Frederick Thomas Hitchcock
December 1897-19th January 1917
Frederick Hitchcock was born in the village of Grove in Berkshire at the end of 1897 to Arthur Hitchcock and his wife Julia nee Barwick. Arthur and Julia had married in Grove in 1883 and Frederick was their ninth child. When he was born his eldest brother William was twelve and his sister Ellen was ten. Then came three more girls, eight year old Beatrice, six year old Emily and five year old Mary. The girls had plenty of babies to look after as Frederick also had two older brothers, three year old Arthur and Percy, who was two. After Frederick came two final girls Julia in 1899 and Florence in 1905.
Frederick was seventeen at the outbreak of war and living at home with his parents at Grove. It is not known when he joined up but the regiment he joined, the 7th Battalion, Berkshire Regiment, was raised in Reading in September 1914 as part of Kitchener's Third New Army and joined the 26th Division of the 78th Brigade. They did not receive uniforms until the spring of 1915 and their equipment was lacking too. However they trained in Wiltshire and Berkshire before embarking for France in July 1915. In November 1915 the 26th Division left Marseille for Salonika.
Greece had tried not to become involved in the war as, while they had long been an enemy of Turkey, their King was pro German being married to the Kaiser’s sister. A compromise was reached in which they agreed to allow allied troops to land at Salonika in order to reach the fighting in Serbia. However by the time the first soldiers arrived in October 1915, Serbia had already fallen and Austrian and Bulgarian troops were on the Greek border. The allies fought to defend Greece until the summer of 1917 when Greece officially joined them.
The Berkshires were recorded at Senelle Ravine in October 1916 and were still there in mid-January 1917. It seems that the severe winter weather just brought everything to a standstill and although different battalions manned the forward trenches in rotation very little was happening.

* * * * * * *

STUDY QUESTIONS:
1: Replace "Reading" with "Newbury" in the part of the account of Frederick Hitchcock that opens with the words containing "Frederick was seventeen" and closes with "Marseille for Salonika.", and write out that part again.
2: Write the next part of the account of Frederick Hitchcock, continuing after its last sentence.

Data items:
* * * * * * *

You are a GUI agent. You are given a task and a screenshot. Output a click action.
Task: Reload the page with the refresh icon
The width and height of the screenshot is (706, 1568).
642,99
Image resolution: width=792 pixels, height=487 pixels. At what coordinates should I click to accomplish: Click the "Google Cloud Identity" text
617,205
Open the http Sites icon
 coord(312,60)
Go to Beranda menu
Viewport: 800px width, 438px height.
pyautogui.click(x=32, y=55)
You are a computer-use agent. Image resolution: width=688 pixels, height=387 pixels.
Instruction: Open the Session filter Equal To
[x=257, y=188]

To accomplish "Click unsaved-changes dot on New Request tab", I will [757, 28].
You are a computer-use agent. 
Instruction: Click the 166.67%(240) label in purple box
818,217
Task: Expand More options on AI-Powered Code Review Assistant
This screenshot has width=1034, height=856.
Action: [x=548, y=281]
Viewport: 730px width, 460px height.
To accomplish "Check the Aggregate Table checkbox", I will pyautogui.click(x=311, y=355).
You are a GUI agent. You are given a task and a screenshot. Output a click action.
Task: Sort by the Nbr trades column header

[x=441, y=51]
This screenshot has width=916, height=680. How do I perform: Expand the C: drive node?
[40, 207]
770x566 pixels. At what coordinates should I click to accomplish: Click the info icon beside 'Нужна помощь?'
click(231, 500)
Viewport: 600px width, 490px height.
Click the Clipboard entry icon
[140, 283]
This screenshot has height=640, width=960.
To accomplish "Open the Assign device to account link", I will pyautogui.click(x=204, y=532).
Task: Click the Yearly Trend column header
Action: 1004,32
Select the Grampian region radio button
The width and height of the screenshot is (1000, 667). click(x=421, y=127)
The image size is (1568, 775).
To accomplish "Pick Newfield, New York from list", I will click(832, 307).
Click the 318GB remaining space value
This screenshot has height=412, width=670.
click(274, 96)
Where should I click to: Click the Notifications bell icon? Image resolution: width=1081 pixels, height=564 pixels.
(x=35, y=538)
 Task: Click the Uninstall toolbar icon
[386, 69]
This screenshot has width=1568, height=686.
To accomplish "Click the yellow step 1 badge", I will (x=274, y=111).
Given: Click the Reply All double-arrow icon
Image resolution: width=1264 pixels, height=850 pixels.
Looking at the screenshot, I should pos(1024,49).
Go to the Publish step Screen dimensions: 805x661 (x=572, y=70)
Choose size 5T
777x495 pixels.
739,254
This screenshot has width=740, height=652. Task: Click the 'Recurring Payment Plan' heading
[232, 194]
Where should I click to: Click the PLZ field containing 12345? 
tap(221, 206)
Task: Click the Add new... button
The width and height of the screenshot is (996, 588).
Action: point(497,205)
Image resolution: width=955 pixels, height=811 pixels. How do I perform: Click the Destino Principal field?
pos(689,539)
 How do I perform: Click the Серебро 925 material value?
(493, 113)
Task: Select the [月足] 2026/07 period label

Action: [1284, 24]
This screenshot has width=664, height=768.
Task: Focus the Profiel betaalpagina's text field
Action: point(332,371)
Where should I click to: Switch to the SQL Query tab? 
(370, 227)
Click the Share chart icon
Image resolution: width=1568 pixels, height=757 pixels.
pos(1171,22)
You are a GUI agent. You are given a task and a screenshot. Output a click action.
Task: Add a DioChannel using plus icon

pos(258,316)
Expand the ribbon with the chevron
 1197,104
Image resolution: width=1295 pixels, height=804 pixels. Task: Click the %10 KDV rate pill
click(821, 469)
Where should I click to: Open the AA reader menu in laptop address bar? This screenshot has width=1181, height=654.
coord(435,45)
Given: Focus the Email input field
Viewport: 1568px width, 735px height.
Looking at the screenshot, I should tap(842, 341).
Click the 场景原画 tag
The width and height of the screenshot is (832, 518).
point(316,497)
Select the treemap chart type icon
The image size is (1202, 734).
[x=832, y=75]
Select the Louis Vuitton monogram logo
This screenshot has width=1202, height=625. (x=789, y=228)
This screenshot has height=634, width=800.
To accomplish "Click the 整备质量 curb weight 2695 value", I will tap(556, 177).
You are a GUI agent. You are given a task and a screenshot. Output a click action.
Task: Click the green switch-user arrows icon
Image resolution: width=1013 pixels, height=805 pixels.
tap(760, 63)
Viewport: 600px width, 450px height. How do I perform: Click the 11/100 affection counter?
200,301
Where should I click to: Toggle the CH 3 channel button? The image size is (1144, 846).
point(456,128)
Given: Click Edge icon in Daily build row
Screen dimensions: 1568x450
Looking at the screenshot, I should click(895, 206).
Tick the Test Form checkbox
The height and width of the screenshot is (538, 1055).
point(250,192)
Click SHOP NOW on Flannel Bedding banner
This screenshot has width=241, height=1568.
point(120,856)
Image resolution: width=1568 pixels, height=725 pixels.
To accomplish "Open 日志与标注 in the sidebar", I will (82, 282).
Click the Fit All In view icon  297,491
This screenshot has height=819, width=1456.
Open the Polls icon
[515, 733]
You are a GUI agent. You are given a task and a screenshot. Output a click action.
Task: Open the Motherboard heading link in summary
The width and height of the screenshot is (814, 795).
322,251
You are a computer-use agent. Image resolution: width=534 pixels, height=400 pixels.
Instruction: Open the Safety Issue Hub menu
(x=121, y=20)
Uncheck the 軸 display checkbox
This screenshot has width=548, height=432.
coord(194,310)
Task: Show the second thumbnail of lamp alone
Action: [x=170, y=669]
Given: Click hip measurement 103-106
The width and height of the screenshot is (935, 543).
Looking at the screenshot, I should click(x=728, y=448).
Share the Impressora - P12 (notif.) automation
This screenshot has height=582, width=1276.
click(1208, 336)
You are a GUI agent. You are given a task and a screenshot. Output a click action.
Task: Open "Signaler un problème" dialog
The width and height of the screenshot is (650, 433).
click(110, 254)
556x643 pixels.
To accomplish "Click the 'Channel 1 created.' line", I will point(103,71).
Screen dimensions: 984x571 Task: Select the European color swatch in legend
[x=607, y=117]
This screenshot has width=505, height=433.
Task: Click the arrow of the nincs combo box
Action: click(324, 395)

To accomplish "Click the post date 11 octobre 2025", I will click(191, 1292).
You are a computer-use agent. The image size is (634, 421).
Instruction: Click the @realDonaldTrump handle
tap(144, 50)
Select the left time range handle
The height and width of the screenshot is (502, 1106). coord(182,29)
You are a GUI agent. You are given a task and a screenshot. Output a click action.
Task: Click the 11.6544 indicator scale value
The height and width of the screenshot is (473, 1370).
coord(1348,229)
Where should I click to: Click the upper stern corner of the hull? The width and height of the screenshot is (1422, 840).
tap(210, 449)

* * * * * * *

ANSWERS BY ITEM:
1:
Frederick was seventeen at the outbreak of war and living at home with his parents at Grove. It is not known when he joined up but the regiment he joined, the 7th Battalion, Berkshire Regiment, was raised in Newbury in September 1914 as part of Kitchener's Third New Army and joined the 26th Division of the 78th Brigade. They did not receive uniforms until the spring of 1915 and their equipment was lacking too. However they trained in Wiltshire and Berkshire before embarking for France in July 1915. In November 1915 the 26th Division left Marseille for Salonika.

2:
The war diary of the 7th battalion for January 18th reads, “The day was very quiet until about 1700hrs when the enemy fired about 10 HE (5.9) and 6 shrapnel (probably 4.2) into W RAVINE. Our Trench Mortar fired 15 rounds into JUMEAUX RAVINE (where the working was going on) with apparent good result as no more working was heard. Our patrols heard wheeled traffic and shouting N of HILL 380 also slight working on MAMELON. Quiet night.”
The next day was similar “The enemy fired several HE shrapnel in FUSILIER RAVINE and D8 between 0900-0940hrs. Casualties 2 OR killed. The Trench Mortar from PETIT COURONNE was active throughout the day and fired about 40 shells on D1 and head of SENELLE RAVINE. Patrols heard working in JUMEAUX RAVINE upon which the artillery and Trench Mortar fired, working was also heard on HILL 380 artillery Vickers Gun turned on. Quiet night. Remarks. 1 OR to hospital wounded, 1 OR returned from hospital.”
It is possible that one of those two ‘other ranks’ in the bombardment that morning was Frederick Hitchcock but it is also likely that he died of illness. Malaria, dysentery and other diseases were a huge problem in the area at this time. He is buried along with three other men who died on the same day at Karasouli Military Cemetery.
In Memory of
Private F T Hitchcock
23449, 7th Bn., Royal Berkshire Regiment who died on 19 January 1917
Son of Julia Hitchcock, of Grove, Wantage, Berks.